*What the task requires*
Find the line with "Where should I" in the data below. Repeat it and every line after it up to the end, exactly, but drop the pictures.

*Excerpted records*
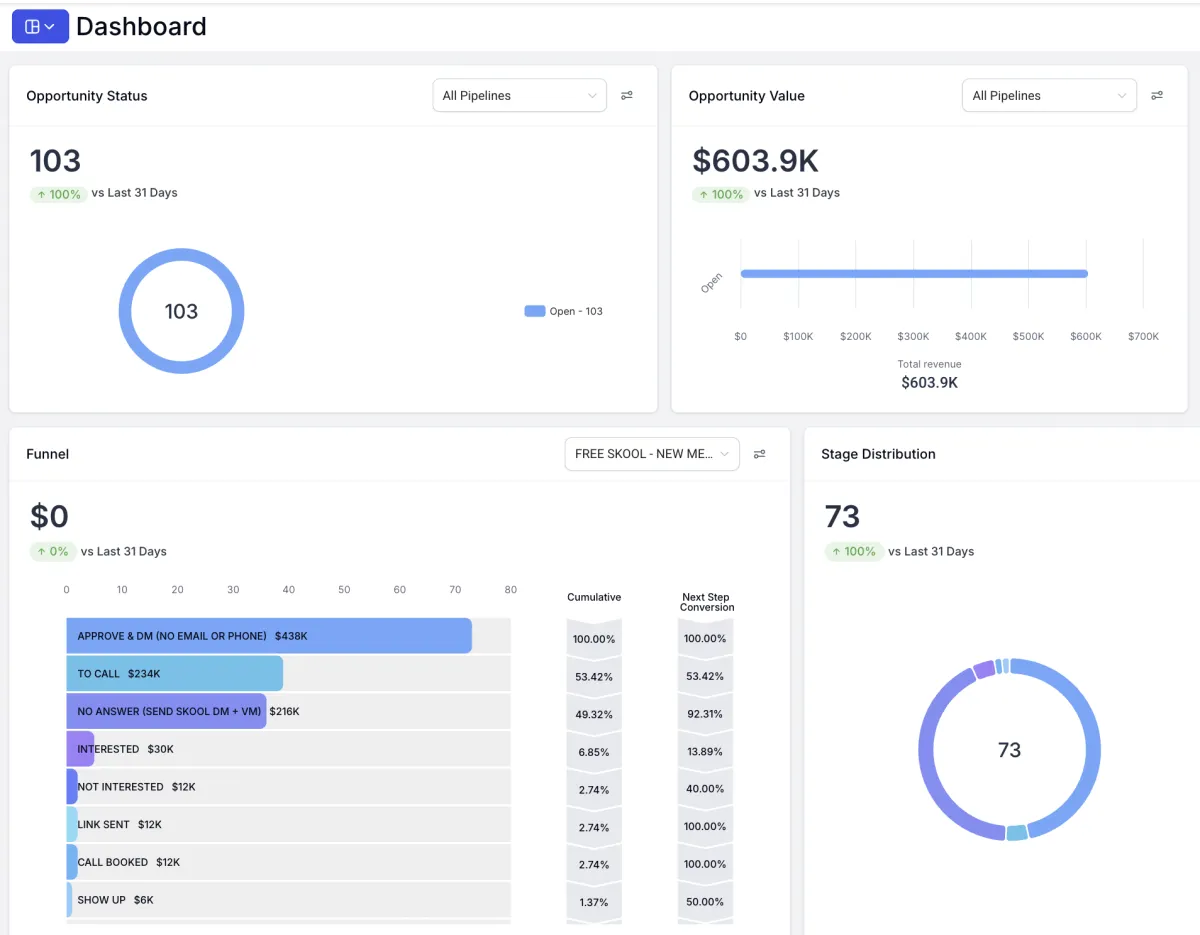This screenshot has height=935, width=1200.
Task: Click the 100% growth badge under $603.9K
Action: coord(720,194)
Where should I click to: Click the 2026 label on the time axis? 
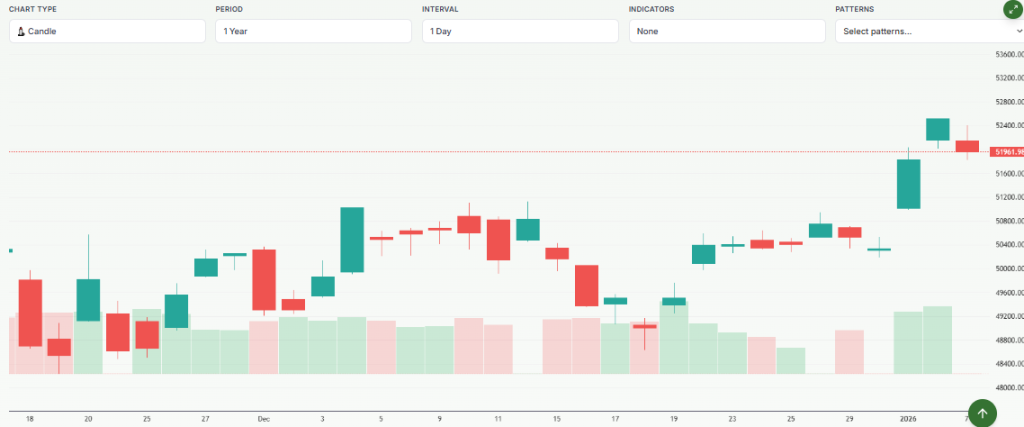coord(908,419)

*Solution to the problem*
Where should I click to: Click the 2026 label on the time axis? 
coord(908,419)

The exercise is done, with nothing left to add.